The Airstream door opens and out steps a forty-year-old, shoeless superstar. His jeans hang too low and his gray T-shirt is torn in two places. His hair needs a trim, and he’s way too handsome to play Ben. But then again, Naomi Sanchez is playing me. He squints up at the sky as he gets his bearings, as if he’s emerging from the dark after twenty-four hours. It’s eleven A.M. and we’re only a ninety-minute drive from New York City.
Leo Vance is the highest-paid leading man in Hollywood. I know this because I’ve been googling him for three days. He has homes in Manhattan, Bel Air, and Cap d’Antibes. He owns a share of an NBA franchise. No kids, never married. A Libra. He’s originally from New Jersey and has a brother.
I’ve seen every one of Leo’s movies, which isn’t really a credit to him. I’ve seen a lot of movies. He’s a good actor, and he’s most famous for his smoldering stare. I have to say, it’s a little over the top. In his first film, Sycamore Nights, he gave his co-star Aileen Bennett a series of white-hot smolders that got him named Sexiest Man Alive that year. I guess it became his signature move, so he kept it up film after film, even when it was entirely unnecessary.
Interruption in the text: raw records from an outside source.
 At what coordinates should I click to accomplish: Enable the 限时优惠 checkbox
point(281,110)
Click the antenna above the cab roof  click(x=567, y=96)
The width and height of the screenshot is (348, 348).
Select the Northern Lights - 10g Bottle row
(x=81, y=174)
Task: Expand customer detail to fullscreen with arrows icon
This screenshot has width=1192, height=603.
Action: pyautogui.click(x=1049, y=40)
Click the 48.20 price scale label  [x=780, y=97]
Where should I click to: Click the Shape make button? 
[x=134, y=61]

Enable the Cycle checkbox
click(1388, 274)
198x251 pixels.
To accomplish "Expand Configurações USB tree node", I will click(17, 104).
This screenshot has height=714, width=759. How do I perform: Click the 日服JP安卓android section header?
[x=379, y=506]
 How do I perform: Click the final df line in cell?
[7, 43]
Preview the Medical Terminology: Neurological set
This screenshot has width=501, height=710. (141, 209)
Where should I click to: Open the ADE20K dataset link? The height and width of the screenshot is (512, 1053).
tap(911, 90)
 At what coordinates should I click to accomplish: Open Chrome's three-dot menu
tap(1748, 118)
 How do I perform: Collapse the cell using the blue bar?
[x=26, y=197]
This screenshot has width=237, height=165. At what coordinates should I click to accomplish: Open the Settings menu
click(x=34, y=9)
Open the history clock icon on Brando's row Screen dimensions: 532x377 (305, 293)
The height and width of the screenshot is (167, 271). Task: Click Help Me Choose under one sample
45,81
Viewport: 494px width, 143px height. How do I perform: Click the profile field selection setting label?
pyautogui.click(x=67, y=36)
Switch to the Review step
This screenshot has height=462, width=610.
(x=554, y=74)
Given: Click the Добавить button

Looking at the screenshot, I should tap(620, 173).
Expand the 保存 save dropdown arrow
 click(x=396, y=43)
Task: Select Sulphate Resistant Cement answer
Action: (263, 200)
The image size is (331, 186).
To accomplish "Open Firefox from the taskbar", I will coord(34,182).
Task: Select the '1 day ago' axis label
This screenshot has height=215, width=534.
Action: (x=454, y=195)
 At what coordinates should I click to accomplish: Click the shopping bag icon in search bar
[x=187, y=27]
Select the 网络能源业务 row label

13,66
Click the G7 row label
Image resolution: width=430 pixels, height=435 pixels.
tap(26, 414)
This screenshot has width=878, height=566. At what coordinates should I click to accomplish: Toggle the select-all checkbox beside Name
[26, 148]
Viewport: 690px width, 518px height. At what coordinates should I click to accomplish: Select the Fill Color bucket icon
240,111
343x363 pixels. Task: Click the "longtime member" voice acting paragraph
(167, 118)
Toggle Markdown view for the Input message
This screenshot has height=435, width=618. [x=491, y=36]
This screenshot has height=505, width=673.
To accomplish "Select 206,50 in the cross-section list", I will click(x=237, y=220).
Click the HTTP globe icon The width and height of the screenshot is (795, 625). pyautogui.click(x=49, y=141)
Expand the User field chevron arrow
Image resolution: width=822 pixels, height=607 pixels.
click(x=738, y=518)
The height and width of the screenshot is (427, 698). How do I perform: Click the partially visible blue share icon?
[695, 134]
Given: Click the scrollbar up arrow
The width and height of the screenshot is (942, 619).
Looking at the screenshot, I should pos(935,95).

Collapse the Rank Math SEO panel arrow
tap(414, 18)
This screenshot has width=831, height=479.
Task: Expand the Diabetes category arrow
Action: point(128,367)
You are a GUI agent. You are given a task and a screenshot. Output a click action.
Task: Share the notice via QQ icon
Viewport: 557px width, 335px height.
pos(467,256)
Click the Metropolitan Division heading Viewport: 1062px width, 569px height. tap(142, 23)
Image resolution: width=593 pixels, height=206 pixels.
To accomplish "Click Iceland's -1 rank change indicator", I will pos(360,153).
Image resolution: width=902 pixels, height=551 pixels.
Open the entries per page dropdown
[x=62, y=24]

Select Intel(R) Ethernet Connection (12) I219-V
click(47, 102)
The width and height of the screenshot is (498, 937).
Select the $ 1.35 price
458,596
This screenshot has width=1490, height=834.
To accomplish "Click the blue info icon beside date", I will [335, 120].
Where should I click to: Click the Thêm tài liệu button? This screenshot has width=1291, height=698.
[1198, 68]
Like in Battle for the Home Front, he’s telling his newly pregnant wife that he has to go away to war, and he’s smoldering. Or in Class Action, he’s giving a commencement speech at a military academy and smoldering all over everyone’s parents and grandparents. And don’t get me started on African Rose. A refugee center with a wild malaria outbreak is no place to smolder. Leo Vance seems prone to the inappropriate oozing of sex appeal.
When the smolder is turned off, he has an impressive range of smiles that are unique to each film. They range from timid to maniacal, and I’ve always admired the way he can keep each one consistent throughout an entire film. I’m curious to see what smile he’ll invent for The Tea House. What smile would he imagine Ben having? I can’t even remember the last time I saw Ben smile.
Leo Vance is walking toward my porch, and I brace myself for an introduction. Perfection on the screen, scruffy in real life. He is going to be transformed into a man with a lot of issues who ends up walking away from the woman he built a life with. Leave it to Ben to be maddening enough to make me finally write something worthwhile. I smile at the irony of Ben actually helping out after all.
Leo brushes past me on the porch like I’m not there, then stops and takes a step back. “You’re missing a dimple,” he says.
“The other one’s inside,” I say.
He nods and walks into my house like he owns the place. Not much of a meet cute.
* * *
? ? ?
Meeting the director, Martin Cox, is as intimidating as I anticipated. Weezie’s gone in after Leo, so he finds Meredith and me on the porch. “You must be Nora.” He’s not tall but he’s big, and I can’t decide if he’s physically big or if it’s his presence that takes up a lot of space.
I shake his hand and try not to say anything else. If I start talking, I’ll tell him what I thought of the final scene in Alabaster and why I think he was robbed of an Oscar. I’ll tell him that the lighting alone in The Woman Beneath was sublime. Mainly to avoid using the word “sublime,” I keep my mouth shut.
“So, can we see it?” he asks. I lead Meredith and Martin behind my house to where the tea house sits at the entrance to the woods. There is no path to it, just lawn, so that a consequence of visiting the tea house is almost always wet shoes. I’d left the big oak door open, as is my habit, because with the door open, you can see straight through the steel windows on the back wall into the mouth of the forest. It gives me the feeling of endless possibility.
The tea house is a sacred space to me. The space in which I have been able to preserve myself by writing. And, unlike the main house, it is airtight against the elements. I imagine the Faircloths approaching the tea house as I do, anticipating a fire in the fireplace and a table laid with tea and treats. I imagine lovers meeting here for hushed conversation and first kisses. Ben had always wanted to use it for storage.
It may have come down to that, for all I know. My belief that the last thing the world needs is more storage versus Ben’s belief that he needed a third motorcycle. Among the many consolations around his leaving are that he took most of his stuff with him, and he didn’t ask for the kids.
The tea house plays prominently in the breakup of our marriage, which is what earned it the title role. Ben resented the time I spent out there; he resented the work I did. He resented the fact that I’d been paying our bills for the past ten years. Which made two of us, actually. The more competent I became at taking care of our family, the more he despised me. The more he despised me, the harder I worked to make things right. Me writing in the tea house was a mirror he didn’t want to look into. That’s how it goes in the movie. In real life, I don’t know, maybe he left because he just wanted more storage. Ben wanted more of just about everything.